Rechtsprechung / Europäischer Gerichtshof
Europäischer Gerichtshof Schlussanträge des Generalanwalts vom 06.03.1997 – C-311/96
Generalanwalt Carl Otto Lenz · ECLI:EU:C:1997:116
Schlußanträge des Generalanwalts
Carl Otto Lenz
vom 6. März 1997
1. In dem vorliegenden Vertragsverletzungsverfahren wirft die Kommission der Französischen Republik vor, gegen ihre Verpflichtungen aus der Richtlinie 93/38/EWG des Rates vom 14. Juni 1993 zur Koordinierung der Auftragsvergabe durch Auftraggeber im Bereich der Wasser-, Energie- und Verkehrsversorgung sowie im Telekommunikationssektor und insbesondere aus deren Artikel 45 verstoßen zu haben, indem sie es unterlassen habe, die zur Umsetzung dieser Richtlinie erforderlichen Rechts- und Verwaltungsvorschriften zu erlassen. Hilfsweise begehrt sie die Feststellung, daß die Französische Republik dadurch gegen ihre Verpflichtungen aus den genannten Bestimmungen verstoßen habe, daß sie die Kommission nicht unverzüglich von solchen Maßnahmen in Kenntnis gesetzt habe.

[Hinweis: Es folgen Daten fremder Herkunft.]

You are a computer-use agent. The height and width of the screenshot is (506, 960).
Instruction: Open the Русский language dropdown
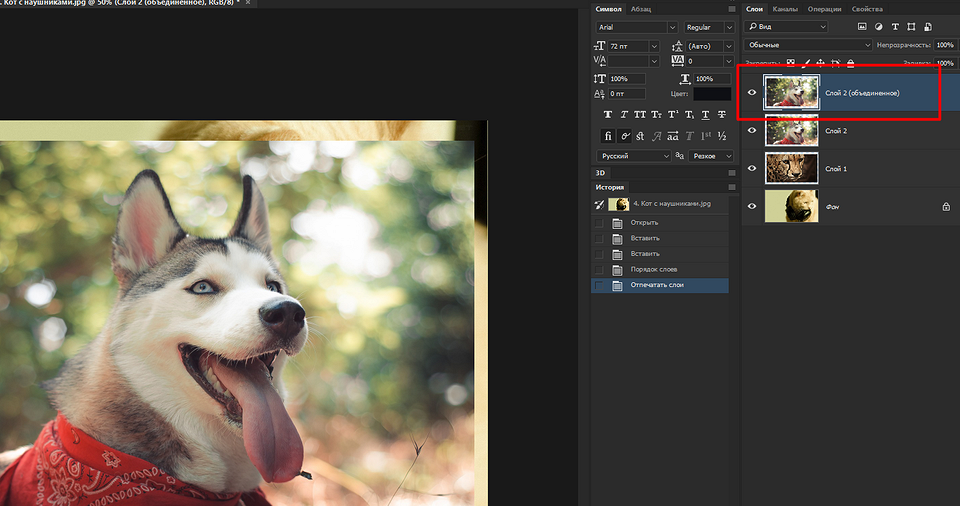point(634,156)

2. Artikel 45 der genannten Richtlinie verpflichtet die Mitgliedstaaten, die zur Umsetzung der Richtlinie erforderlichen Maßnahmen zu treffen, diese spätestens vom 1. Juli 1994 an anzuwenden und die Kommission hiervon unverzüglich in Kenntnis zu setzen.
3. Die Beklagte bestreitet nicht, daß sie die Richtlinie nicht innerhalb der gesetzten Fristen in innerstaatliches Recht umgesetzt hat. Sie weist lediglich darauf hin, daß der Entwurf des entsprechenden Gesetzes in die Traktandenliste für das Parlamentsjahr 1996/97 aufgenommen worden sei.
4. Da somit feststeht, daß die betreffende Richtlinie nicht fristgemäß umgesetzt worden ist, braucht auf den Hilfsantrag der Kommission nicht mehr eingegangen zu werden.
5. Ich schlage daher vor, festzustellen, daß die Französische Republik gegen ihre Verpflichtungen aus der Richtlinie 93/38/EWG des Rates vom 14. Juni 1993 zur Koordinierung der Auftragsvergabe durch Auftraggeber im Bereich der Wasser-, Energie- und Verkehrsversorgung sowie im Telekommunikationssektor und insbesondere aus deren Artikel 45 verstoßen hat, indem sie es unterlassen hat, die zur Umsetzung dieser Richtlinie erforderlichen Rechts- und Verwaltungsvorschriften fristgerecht zu erlassen. Außerdem schlage ich vor, der Französischen Republik die Kosten des Verfahrens aufzuerlegen.